TV1 will show a mixture of locally produced news and entertainment content, such as talkshow Boys Boys, as well as international movies and series, but Hundah explains that MTG’s local content offering in Ghana is “significantly more advanced” with a combination of acquired as well as own-produced shows.

While this free-to-air footprint promises to benefit MTG when digitisation takes place across sub-Saharan Africa, Hundah says that this will be a long-term outcome as “all Africa is lagging seriously behind in terms of implementation”.

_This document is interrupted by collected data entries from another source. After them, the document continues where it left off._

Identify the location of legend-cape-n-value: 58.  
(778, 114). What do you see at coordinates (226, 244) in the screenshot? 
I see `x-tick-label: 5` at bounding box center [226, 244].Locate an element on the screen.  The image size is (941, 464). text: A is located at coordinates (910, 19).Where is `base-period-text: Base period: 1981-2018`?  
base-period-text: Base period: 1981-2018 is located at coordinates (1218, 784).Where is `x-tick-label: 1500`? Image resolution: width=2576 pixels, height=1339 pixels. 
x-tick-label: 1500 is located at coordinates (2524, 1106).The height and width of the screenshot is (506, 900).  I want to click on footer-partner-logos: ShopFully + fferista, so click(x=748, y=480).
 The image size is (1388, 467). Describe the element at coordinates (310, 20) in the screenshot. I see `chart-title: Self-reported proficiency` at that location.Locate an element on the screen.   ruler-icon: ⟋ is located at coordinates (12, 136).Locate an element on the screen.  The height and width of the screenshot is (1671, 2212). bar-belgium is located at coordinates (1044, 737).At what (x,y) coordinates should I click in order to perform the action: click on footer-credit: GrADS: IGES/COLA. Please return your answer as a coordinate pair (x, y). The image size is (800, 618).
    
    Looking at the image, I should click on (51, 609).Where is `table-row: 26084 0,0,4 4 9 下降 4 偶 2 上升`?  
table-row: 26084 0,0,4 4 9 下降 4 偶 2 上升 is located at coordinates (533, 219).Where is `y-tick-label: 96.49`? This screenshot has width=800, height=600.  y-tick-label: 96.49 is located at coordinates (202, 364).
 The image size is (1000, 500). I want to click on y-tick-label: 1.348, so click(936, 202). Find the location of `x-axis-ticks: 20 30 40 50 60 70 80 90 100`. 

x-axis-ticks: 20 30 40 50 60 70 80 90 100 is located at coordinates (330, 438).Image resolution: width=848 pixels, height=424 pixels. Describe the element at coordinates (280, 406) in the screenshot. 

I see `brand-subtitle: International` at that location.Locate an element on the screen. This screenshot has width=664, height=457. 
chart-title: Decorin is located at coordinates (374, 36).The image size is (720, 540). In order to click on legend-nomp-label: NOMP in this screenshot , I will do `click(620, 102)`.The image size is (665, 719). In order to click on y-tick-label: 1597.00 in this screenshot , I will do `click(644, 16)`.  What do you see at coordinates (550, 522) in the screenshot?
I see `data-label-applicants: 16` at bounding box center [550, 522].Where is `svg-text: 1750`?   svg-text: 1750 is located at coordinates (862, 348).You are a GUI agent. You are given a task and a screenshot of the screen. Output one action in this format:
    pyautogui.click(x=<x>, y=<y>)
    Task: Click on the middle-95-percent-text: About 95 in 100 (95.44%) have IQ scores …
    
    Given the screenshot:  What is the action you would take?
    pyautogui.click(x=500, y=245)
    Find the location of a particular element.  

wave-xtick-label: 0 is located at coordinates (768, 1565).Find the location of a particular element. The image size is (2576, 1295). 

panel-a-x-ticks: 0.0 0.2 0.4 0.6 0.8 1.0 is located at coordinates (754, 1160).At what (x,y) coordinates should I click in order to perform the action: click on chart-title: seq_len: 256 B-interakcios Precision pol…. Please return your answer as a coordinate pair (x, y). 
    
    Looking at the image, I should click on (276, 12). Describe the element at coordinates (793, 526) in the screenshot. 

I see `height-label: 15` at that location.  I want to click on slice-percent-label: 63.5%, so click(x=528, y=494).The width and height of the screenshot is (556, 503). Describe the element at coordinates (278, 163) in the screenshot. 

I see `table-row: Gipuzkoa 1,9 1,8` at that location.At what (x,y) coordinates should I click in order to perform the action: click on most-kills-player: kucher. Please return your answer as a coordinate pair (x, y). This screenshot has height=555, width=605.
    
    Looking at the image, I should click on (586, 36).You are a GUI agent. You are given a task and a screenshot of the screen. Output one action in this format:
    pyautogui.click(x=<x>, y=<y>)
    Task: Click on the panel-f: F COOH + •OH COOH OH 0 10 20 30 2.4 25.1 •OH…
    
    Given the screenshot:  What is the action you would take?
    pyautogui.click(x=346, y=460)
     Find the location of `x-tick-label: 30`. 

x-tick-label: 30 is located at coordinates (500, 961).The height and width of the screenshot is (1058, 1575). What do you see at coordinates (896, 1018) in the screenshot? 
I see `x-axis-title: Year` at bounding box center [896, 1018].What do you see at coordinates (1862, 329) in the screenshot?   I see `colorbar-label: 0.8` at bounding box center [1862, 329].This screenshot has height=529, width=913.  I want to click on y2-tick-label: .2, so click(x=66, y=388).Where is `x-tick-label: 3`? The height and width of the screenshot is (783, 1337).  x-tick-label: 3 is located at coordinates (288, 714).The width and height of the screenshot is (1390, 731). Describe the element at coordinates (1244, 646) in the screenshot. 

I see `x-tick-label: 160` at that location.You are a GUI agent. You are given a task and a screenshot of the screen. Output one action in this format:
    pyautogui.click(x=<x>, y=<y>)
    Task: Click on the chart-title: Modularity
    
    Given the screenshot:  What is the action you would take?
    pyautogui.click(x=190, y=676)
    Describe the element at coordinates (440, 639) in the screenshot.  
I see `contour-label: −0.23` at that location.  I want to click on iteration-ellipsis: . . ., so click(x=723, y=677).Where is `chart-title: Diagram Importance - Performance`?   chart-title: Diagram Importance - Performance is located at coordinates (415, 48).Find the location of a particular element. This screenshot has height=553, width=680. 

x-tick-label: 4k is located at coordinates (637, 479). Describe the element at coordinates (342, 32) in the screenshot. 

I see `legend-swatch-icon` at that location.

“So far it’s only Tanzania and Mauritius that have launched DTT and the deadline is June 2015, as you know. This for me is pretty scary,” says Hundah. Even in markets where digitsation has occurred, he argues that governments are making a “huge mistake” in not fully understanding the impact that digital migration will have on current free-to-air players.

“What we saw in Tanzania, as an example, is that as soon as digital migration took place, immediately almost half the advertising market was wiped out. The main reason for this is, number one, the network hadn’t been fully implemented there across the country, and, number two, the government hadn’t really done, I would say, a solid job of educating the consumer about digital migration – what it means, what do they have to do to continue to enjoy watching free-to-air television and what the difference is in terms of quality, availability of channels etc.”

Another significant issue when it comes to digital migration, Hundah argues, is that there is not enough effort being put in to ensure that there are enough decoders and digital TVs in the market to handle the switchover. “The problem [is] that most consumers in Africa are too poor to buy the decoders – that’s the honest truth. Decoders are trading at anything between US$20 and US$100. That’s a lot of money for the average consumer. I don’t think enough has been done to try and subsidise the price of those boxes and to make sure that those boxes are affordable at a price that the consumer can afford,” he says.

Azam Media’s Rhys Torrington agrees that “murky” deadlines for digital switchover make it harder to plan, especially when major players in the marketplace such as Uganda and Kenya appear to have seen their deadlines slip.
“From a business point of view, it is incredibly difficult to plan the way we develop a service when there are still so many uncertainties around something that should have been certain, which is the switchover date,” says Torrington.

Yet despite this, Eutelsat’s Limmer believes that momentum in the African free-to-air market has never been stronger. “In the past years I have never seen so much demand for free-to-air – there is a huge development taking place. Our 16° East position over francophone Africa is a good example. In the last two years we have built up a neighbourhood which now consists of more than 50 free-to-air channels which are public and private broadcasters from Francophone countries. Broadcasters are also getting more open to new business models, including basic encryption. So the whole digital migration has not just created a momentum for satellite, but has also created momentum for various business models across Africa.”

With more growth expected to follow in the African pay TV market in years to come, pay TV’s final frontier may slowly but surely star to be coming of age.